Towards the Objective Identification of the Presence of Pain Based on Electroencephalography Signals' Analysis: A Proof-of-Concept

Sensors (Basel). 2022 Aug 20;22(16):6272. doi: 10.3390/s22166272.

Abstract

This proof-of-concept study explores the potential of developing objective pain identification based on the analysis of electroencephalography (EEG) signals. Data were collected from participants living with chronic fibromyalgia pain (n = 4) and from healthy volunteers (n = 7) submitted to experimental pain by the application of capsaicin cream (1%) on the right upper trapezius. This data collection was conducted in two parts: (1) baseline measures including pain intensity and EEG signals, with the participant at rest; (2) active measures collected under the execution of a visuo-motor task, including EEG signals and the task performance index. The main measure for the objective identification of the presence of pain was the coefficient of variation of the upper envelope (CVUE) of the EEG signal from left fronto-central (FC5) and left temporal (T7) electrodes, in alpha (8-12 Hz), beta (12-30 Hz) and gamma (30-43 Hz) frequency bands. The task performance index was also calculated.

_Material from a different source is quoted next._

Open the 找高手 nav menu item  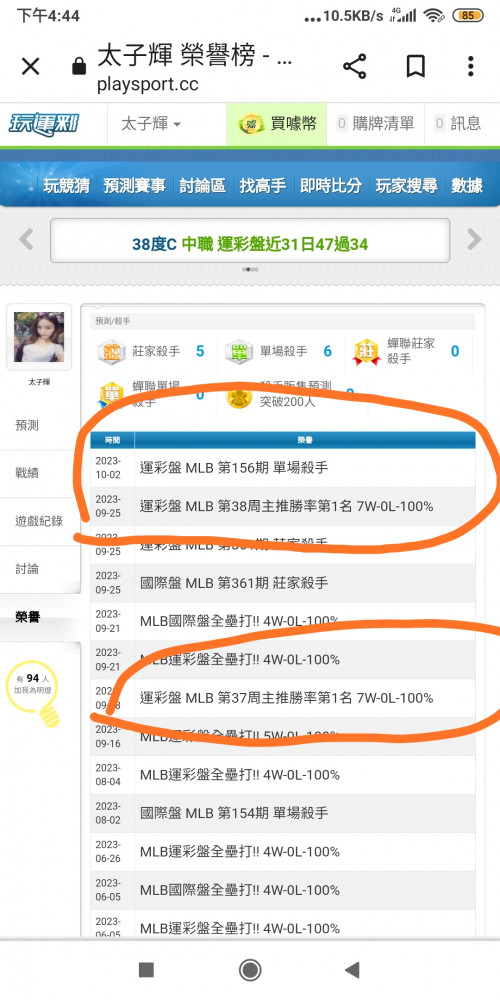(263, 186)
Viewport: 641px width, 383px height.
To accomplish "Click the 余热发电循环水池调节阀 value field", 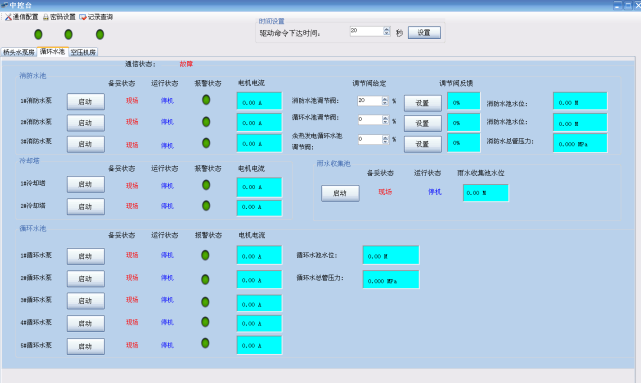I will click(370, 139).
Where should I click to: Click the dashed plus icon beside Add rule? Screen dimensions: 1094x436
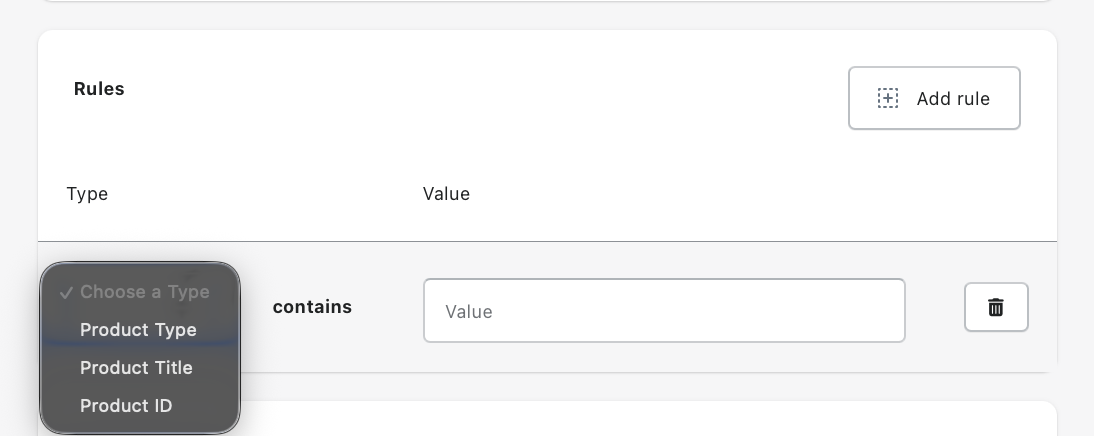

CVUE (%) was compared between groups: those with chronic fibromyalgia pain, healthy volunteers with "No pain" and healthy volunteers with experimentally-induced pain. The identification of the presence of pain was determined by an increased CVUE in beta (CVUEβ) from the EEG signals captured at the left FC5 electrode. More specifically, CVUEβ increased up to 20% in the pain condition at rest. In addition, no correlation was found between CVUEβ and pain intensity or the task performance index. These results support the objective identification of the presence of pain based on the quantification of the coefficient of variation of the upper envelope of the EEG signal.

Keywords: EEG signal; beta EEG frequency band; coefficient of variation of the upper envelope (CVUE); pain.

MeSH terms

  • Electrodes
  • Electroencephalography / methods
  • Fibromyalgia* / diagnosis
  • Humans
  • Pain / diagnosis
  • Task Performance and Analysis

Grants and funding

This research was supported by l’Université du Québec à Chicoutimi (UQAC).